REPUBLIKA.CO.ID, JAKARTA -- Komisi Nasional Anti Kekerasan terhadap Perempuan (Komnas Perempuan) menilai bahwa Unit Pelayanan Perempuan dan Anak (PPA) di kepolisian perlu ditingkatkan statusnya. Hal ini perlu dilakukan agar unit tersebut bisa memberikan keputusan bukan hanya pendampingan.
Komisioner Komnas Perempuan, Sri Nurherawati mengatakan sejauh ini Unit PPA memang menjadi pendukung yang luar biasa bagi para korban. Unit PPA juga berisi penyidik yang memiliki kualifikasi khusus untuk memeriksa perempuan korban kekerasan.
Sudut pandang yang digunakan Unit PPA juga dinilai sudah cukup baik dalam mendampingi korban. Namun, secara struktur belum kuat karena pengambil keputusan tidak sepenuhnya ada di unit tersebut.
"Sehingga bisa jadi Unit PPA ini sudah punya perspektif, sudah pro perempuan dan anak tapi dalam mengambil keputusan itu berubah," kata Sri dalam sebuah diskusi di Jakarta Pusat, Kamis (25/7).
Ia mencontohkan, pada kasus Baiq Nuril. Sebenarnya, dalam menangani kasus tersebut Unit PPA sudah membuat keputusan yang pro-perempuan. Namun, kata Sri, ketika dibawa ke rapat di atas hasilnya berubah.
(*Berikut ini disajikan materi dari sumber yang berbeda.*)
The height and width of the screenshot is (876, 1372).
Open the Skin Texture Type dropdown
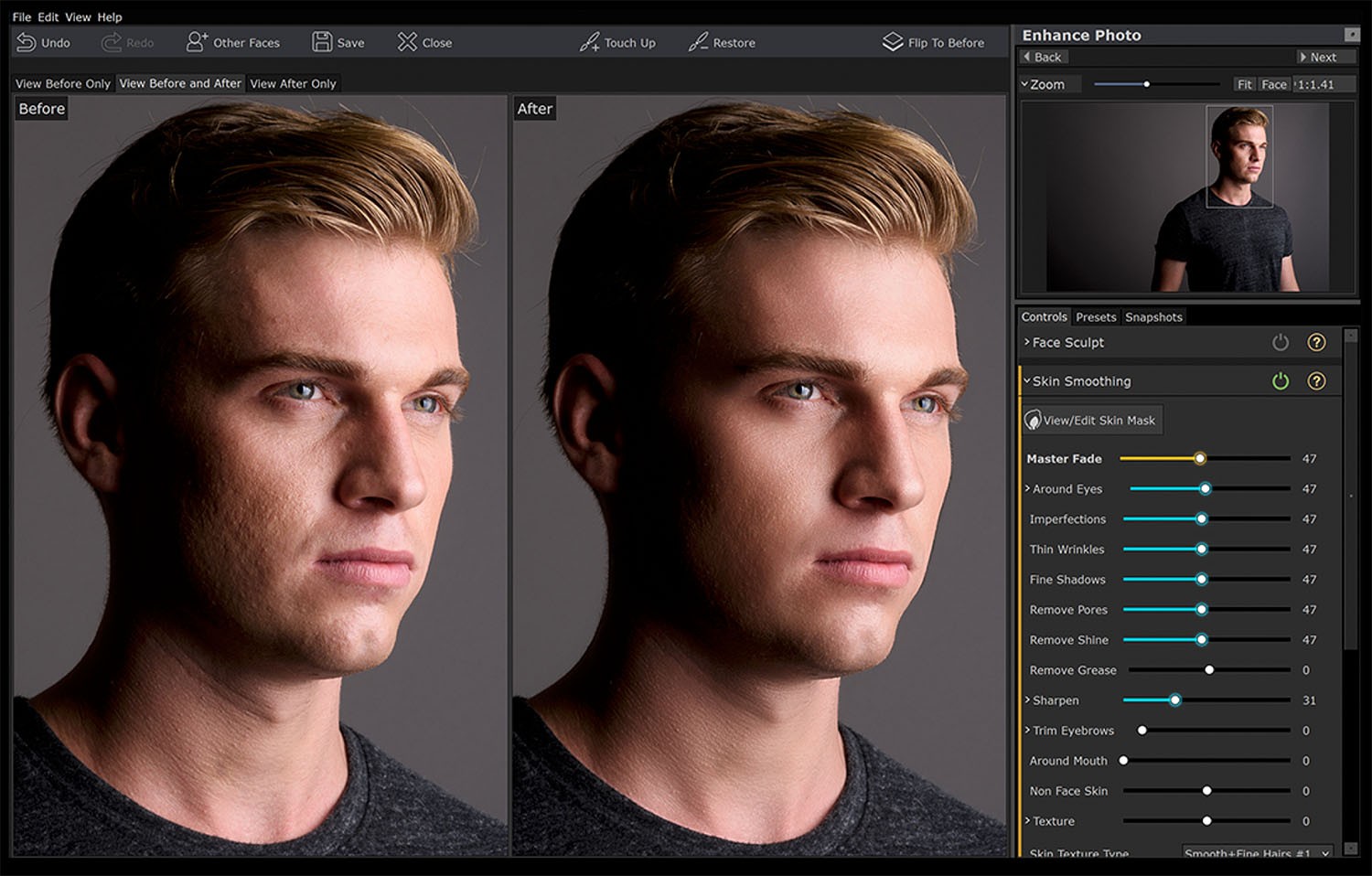[1253, 853]
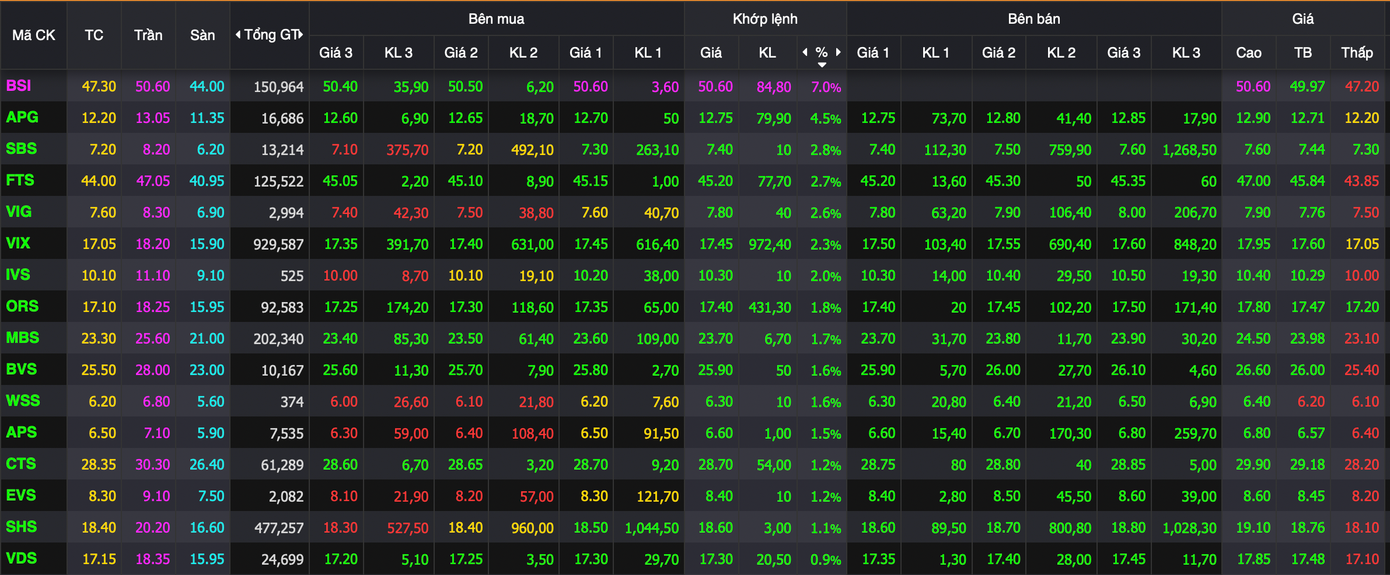The image size is (1390, 575).
Task: Open the BSI stock symbol
Action: coord(19,87)
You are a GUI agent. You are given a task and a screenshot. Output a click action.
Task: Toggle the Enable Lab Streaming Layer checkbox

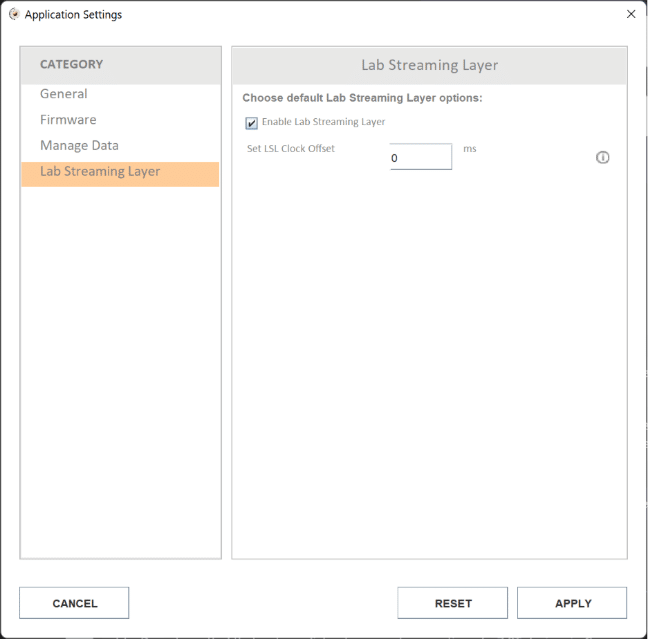click(x=251, y=123)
"Berubah karena ada pelibatan pakar pidana yang perspektifnya belum clear. Belum jelas," kata Sri menegaskan.
Di dalam memeriksa sebuah kasus kekerasan terhadap perempuan, seorang pakar pidana harus memiliki analisis sosial dan analisis gender yang kuat. Oleh sebab itu, Sri berpendapat Unit PPA jangan hanya sebagai layanan tapi juga bagaimana mencapai pemulihan.